### [Extract to read]
In some places, the influx of new residents is deepening political divides in an already polarized country. The migration has the potential to change voting patterns in both the places people are leaving and the ones they’re going to, adding an additional layer of unpredictability in battleground states like Georgia and North Carolina in the 2024 presidential election.

In Jackson County, Georgia, finding affordable homes is becoming harder and harder. Prices there rose 50 percent in the first half of 2023 from three years earlier, according to real estate firm Zillow. The county attracted hybrid workers due to its proximity to Atlanta.

“There’s been a lot of battles politically over building and where to build,” said Pete Fuller, who lives in Jackson County and heads the Democratic Party there. “There are organized groups that do not want affordable housing being built.”

Rents have also surged. In the past two years, Harnett County and Moore County in North Carolina, Gallatin County in Montana, and Iron County in Utah have all seen rent increases between 13 percent to 24 percent, Zillow data showed.

“Rent is completely through the roof,” said Wendy Cerne, who lives near Cookeville in Tennessee. “There are a lot of new people that have moved into the region and I’ve experienced that first hand.”

The rural population expanded 0.3 percent, or 241,300 people, in the two years through mid-2022, according to Bloomberg calculations using Census data and a U.S. Department of Agriculture methodology. Some of the fastest-growing rural counties have had more deaths than births over the past two years, so the growth is coming entirely from new residents.

The 10 counties that saw the biggest expansion tended to be near a big city. Their broadband coverage was also 94 percent, much higher than the average 79 percent for non-metro areas, according to data from the Federal Communications Commission.

Farmland Prices


It’s not just home prices surging in rural areas. Farmland prices — already at a record due to higher commodity costs and people buying plots as a hedge against inflation — also gained.

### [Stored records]
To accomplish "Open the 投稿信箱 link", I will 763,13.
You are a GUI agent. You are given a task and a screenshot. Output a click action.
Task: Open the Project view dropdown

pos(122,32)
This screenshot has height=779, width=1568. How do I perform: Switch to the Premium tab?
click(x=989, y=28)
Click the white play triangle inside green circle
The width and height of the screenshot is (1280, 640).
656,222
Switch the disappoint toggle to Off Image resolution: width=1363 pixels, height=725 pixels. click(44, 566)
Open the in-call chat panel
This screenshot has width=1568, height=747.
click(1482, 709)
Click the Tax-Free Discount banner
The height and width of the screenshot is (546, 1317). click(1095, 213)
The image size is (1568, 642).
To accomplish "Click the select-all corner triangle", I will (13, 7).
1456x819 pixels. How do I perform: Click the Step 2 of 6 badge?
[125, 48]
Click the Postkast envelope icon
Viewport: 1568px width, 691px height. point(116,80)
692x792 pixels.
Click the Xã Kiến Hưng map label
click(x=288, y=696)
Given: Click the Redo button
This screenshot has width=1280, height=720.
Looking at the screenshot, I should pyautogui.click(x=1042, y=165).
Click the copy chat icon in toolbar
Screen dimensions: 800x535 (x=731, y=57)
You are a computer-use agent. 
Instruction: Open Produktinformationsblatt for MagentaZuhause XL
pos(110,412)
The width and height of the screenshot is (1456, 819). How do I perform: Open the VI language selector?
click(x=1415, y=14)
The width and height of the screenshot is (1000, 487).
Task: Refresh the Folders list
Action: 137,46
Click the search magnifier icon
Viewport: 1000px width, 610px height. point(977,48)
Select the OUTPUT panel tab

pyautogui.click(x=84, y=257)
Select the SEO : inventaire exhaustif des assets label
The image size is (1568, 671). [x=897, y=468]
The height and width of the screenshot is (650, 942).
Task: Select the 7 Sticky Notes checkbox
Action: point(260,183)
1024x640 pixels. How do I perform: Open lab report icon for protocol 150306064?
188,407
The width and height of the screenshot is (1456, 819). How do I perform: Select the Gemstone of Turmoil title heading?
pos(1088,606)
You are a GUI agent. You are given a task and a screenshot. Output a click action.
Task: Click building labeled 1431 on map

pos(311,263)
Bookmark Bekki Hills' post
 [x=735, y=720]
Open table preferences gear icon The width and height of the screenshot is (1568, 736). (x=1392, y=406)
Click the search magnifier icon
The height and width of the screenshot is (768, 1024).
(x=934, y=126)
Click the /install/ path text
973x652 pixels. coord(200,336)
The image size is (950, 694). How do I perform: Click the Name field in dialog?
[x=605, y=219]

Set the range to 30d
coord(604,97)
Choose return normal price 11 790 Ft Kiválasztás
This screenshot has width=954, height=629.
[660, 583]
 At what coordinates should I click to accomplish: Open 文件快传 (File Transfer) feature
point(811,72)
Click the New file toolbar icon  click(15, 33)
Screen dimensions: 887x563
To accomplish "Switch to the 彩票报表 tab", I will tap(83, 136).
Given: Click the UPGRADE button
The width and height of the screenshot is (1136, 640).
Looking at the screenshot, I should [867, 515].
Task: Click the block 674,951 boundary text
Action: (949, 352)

### [Exercise requirements]
[A] Rewrite the part of the passage on rural migration that opens with the words containing "In some places, the" and closes with "proximity to Atlanta.", putting "swing states" in place of "battleground states".
[B] According to the passage on rural migration, why is the growth in some of the fastest-growing rural counties coming entirely from new residents?
[C] Carry the passage on rural migration forward from its final sentence.

### [Answers for the exercise]
[A]
In some places, the influx of new residents is deepening political divides in an already polarized country. The migration has the potential to change voting patterns in both the places people are leaving and the ones they’re going to, adding an additional layer of unpredictability in swing states like Georgia and North Carolina in the 2024 presidential election.

In Jackson County, Georgia, finding affordable homes is becoming harder and harder. Prices there rose 50 percent in the first half of 2023 from three years earlier, according to real estate firm Zillow. The county attracted hybrid workers due to its proximity to Atlanta.

[B] Those counties have had more deaths than births over the past two years. Their population gains therefore come only from people moving in.

[C]
“Anything that helps broaden and deepen what I would call the opportunity set for off-farm income is good for producers, which is a good underpinning for land prices,” said Tom Halverson, chief executive officer of CoBank ACB, a large lender to rural America.

“The states in the South and East have been some of the biggest beneficiaries of this population movement,” he said. “They also are the parts of the agricultural production complex in this country that that are most reliant on off-farm income. So there’s an interesting correlation dynamic there.”

Newcomers are also bringing economic benefits for rural America. Moore County, North Carolina’s golf courses and healthcare facilities are the main reasons for its population growth, especially when it comes to retirees, said Natalie Hawkins, who spearheads her area’s efforts to bring investment and jobs.

Sandpoint in Bonner County, Idaho, is another growing area that lured Californians with its golf and ski resorts.

“Retiring in California is near impossible,” said Bob Ficken, who moved from San Franciso’s Bay Area to Sandpoint just before retiring as a human resource manager. “The state ends up taking between 25 percent and 30 percent of everything you make.”

Still, the arrival of new residents presents a dilemma for local officials, who prize the economic benefits they bring but also have to contend with poor infrastructure to sustain the growth. Locals complain about poor traffic infrastructure, noise, overloaded schools and even homelessness.

“Especially in cities like Whitefish, which is now becoming almost a luxury resort center, they’re having a lot of disagreements on what type of house should be built,” says Doherty, the author from Montana. “A lot of affordable housing advocates are wanting high density units, and others are pushing back against that.”

In Jackson County, Fuller says the influx is stretching infrastructure.

“You see huge issues with infrastructure as well with roads, roads that were not meant to handle truck traffic a lot of times are breaking down,” he said. “There’s been two new high schools built here in the last couple years just to accommodate growth.”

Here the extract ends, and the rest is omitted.